I then test the two layers by putting the pytorch module in eval mode and doing a forward pass with the same input data for pytorch and tensorrt. I consistently get significantly different values with TensorRT, but only when I have a convolution and then batch norm. Just convolution is fine, and just batch norm is fine.


TensorRT Version: 6
GPU Type: Titan RTX
Nvidia Driver Version: 470.57.02
CUDA Version: 11.4
CUDNN Version: 8
Operating System + Version: ubuntu 20.04
Python Version (if applicable): 3.6.9
PyTorch Version (if applicable): 1.5.0+cu101

Steps To Reproduce

def compare(x, y):
    # this needs to be done per channel
    channels = x.shape[1]
    absdiff = np.zeros(channels)
    percent_diff = np.zeros(channels)
    for c in range(channels):
        input_range = x[:,c,:].max() - x[:,c,:].min()
        diff = x[:,c,:] - y[:,c,:]
        absdiff[c] = np.abs(diff).max()
        percent_diff[c] = absdiff[c] / input_range
    return absdiff, percent_diff

model = torch.Sequential(torch.nn.Conv2d(3, 512), torch.nn.BatchNorm2d(512)).cuda().eval()

TRT_LOGGER = trt.Logger(trt.Logger.ERROR)
with trt.Builder(TRT_LOGGER) as builder, builder.create_network() as network:
    input_tensor = network.add_input(name='input', dtype=trt.float32, shape=input_shape)
    output = exportBatchNorm(model, input_tensor, network, 'batch_norm')
    builder.max_workspace_size = int(1e5)
    builder.max_batch_size = batch_size
    engine = builder.build_cuda_engine(network)
    # forward pass with tensorrt and pytorch
    trt_out = ...
    torch_out = ...

    abs_diff, percent_diff = compare(torch_out, trt_out)

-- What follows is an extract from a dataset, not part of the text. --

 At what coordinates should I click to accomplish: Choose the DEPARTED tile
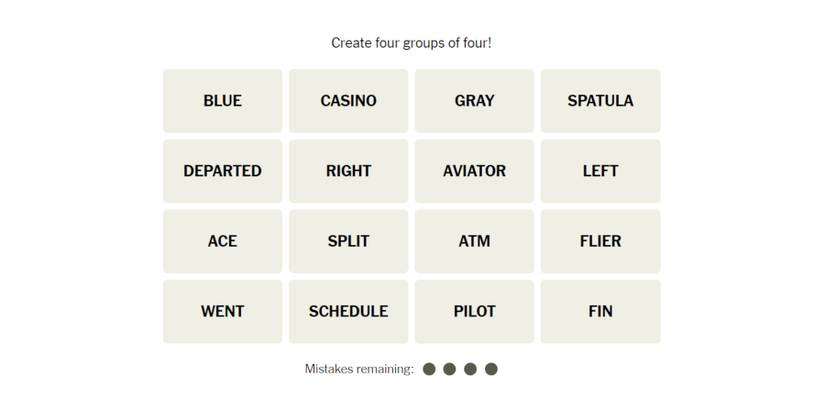coord(222,171)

The tensorrt fused layers are always pretty significantly different than the pytorch individual layers, I’m sure my forward pass code works because I have tested it with convolutions, activations, and individual batch norms. Conv + batch norm typically has a percent_diff > 0.0001 whereas just convolution or batch normalization has a percent_diff on the order of 1e-7.

As far as I can tell (https://github.com/pytorch/pytorch/blob/master/aten/src/ATen/native/cudnn/BatchNorm.cpp#L218) torch correctly uses cudnn, and cudnn is using the expected algorithm API Reference :: NVIDIA Deep Learning cuDNN Documentation so what could be causing this error?

Hi , UFF and Caffe Parser have been deprecated from TensorRT 7 onwards, hence request you to try ONNX parser.
Please check the below link for the same.



I am using neither, as can be seen above, I do not export to onnx. Instead I directly use the TensorRT python API and am manually setting the weights of the scale layer. Surely the TensorRT python API is still supported?

I’ve updated the problem statement to indicate that this error is only when I have conv + batch norm fusion, as individual convolutions and batch normalization both work correctly.
I have used onnx but there is significant degradation in our performance when using it, and thus we are testing pytorch directly to tensorrt.

Hi @dtmoodie,

Are you facing the same issue with TensorRT latest version as well ?
Please try latest TRT version.

Thank you.